Fact #1: The Metropolitan Police Department is using CCTV in public spaces only in a limited, legal and responsible manner.
Perhaps the biggest misconception in this whole area is that we are operating some type of 24-hour-a-day, 7-day-a-week video monitoring operation. We are not. The Joint Operations Command Center is activated only during major events in our city - marches or demonstrations, Presidential Inaugurations and the like - or during periods of heightened alert for terrorism. In fact, the JOCC was scheduled to be activated for the first time during the September 2001 meetings of the IMF and World Bank Group, but the center was pressed into action ahead of schedule on September 11th. The JOCC was up and operational prior to the jet slamming into the Pentagon that morning, and it provided critical law enforcement support in the days and weeks that followed. Understand that the JOCC is not a video monitoring center, and that video is only one element of a multi-agency command complex that has become critically important in the post-9/11 environment.

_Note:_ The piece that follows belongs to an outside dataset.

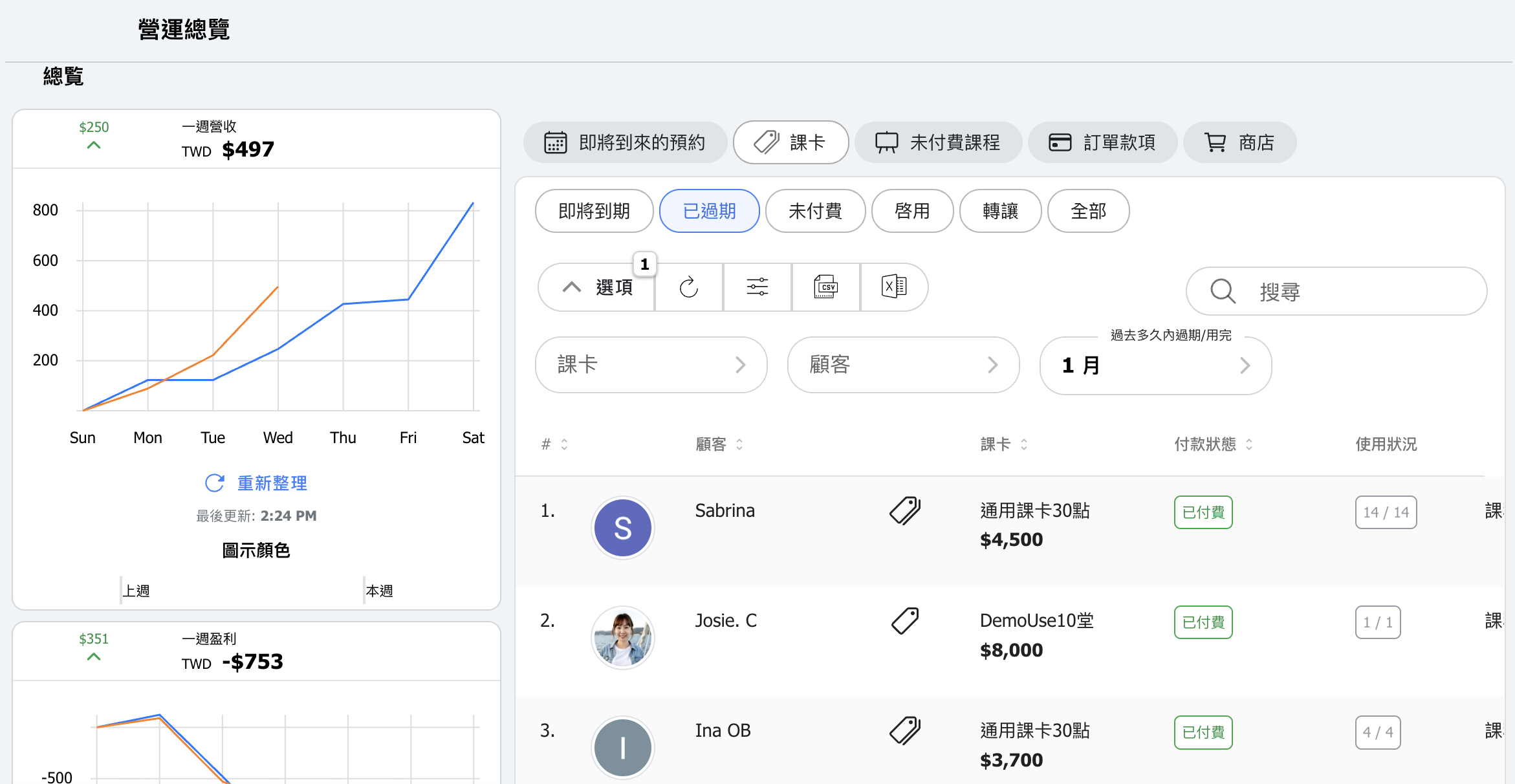This screenshot has width=1515, height=784.
Task: Export list with the CSV icon
Action: tap(825, 287)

The center was brought down several weeks after September 11th, but was re-activated on February 11, following the specific terrorist alert related to February 12th. The center remained in operation until the end of the Olympic Games in Salt Lake City on February 24th; other than a few demonstrations, it has not been operational since then. My point is that our use of video is need-driven - when there are specific and tangible public safety benefits from using the technology. Put another way, we are using video because we "should," not simply because we "can."
Another misconception is that our Department somehow has a vast network of hundreds of cameras at our disposal at any moment. We do not. Our current system has approximately one dozen cameras that are mounted on buildings in downtown DC and focused on critical areas that are at high risk of terrorist attacks. These sites include the National Mall, monuments and museums, the plaza outside Union Station, the public areas surrounding the White House and the Capitol, as well as some of the major highways leading into the downtown area. Geographically, these areas represent only a small sliver of Washington, DC, but we believe they represent the highest risk targets when it comes to terrorism. During times of heightened alert, the video cameras give us a clear, real-time view of these potential targets, without having to dedicate police officers on the ground to this type of monitoring activity. We can also accept video feeds in our Command Center from both the U.S. Park Police helicopter and the MPD's Falcon One helicopter.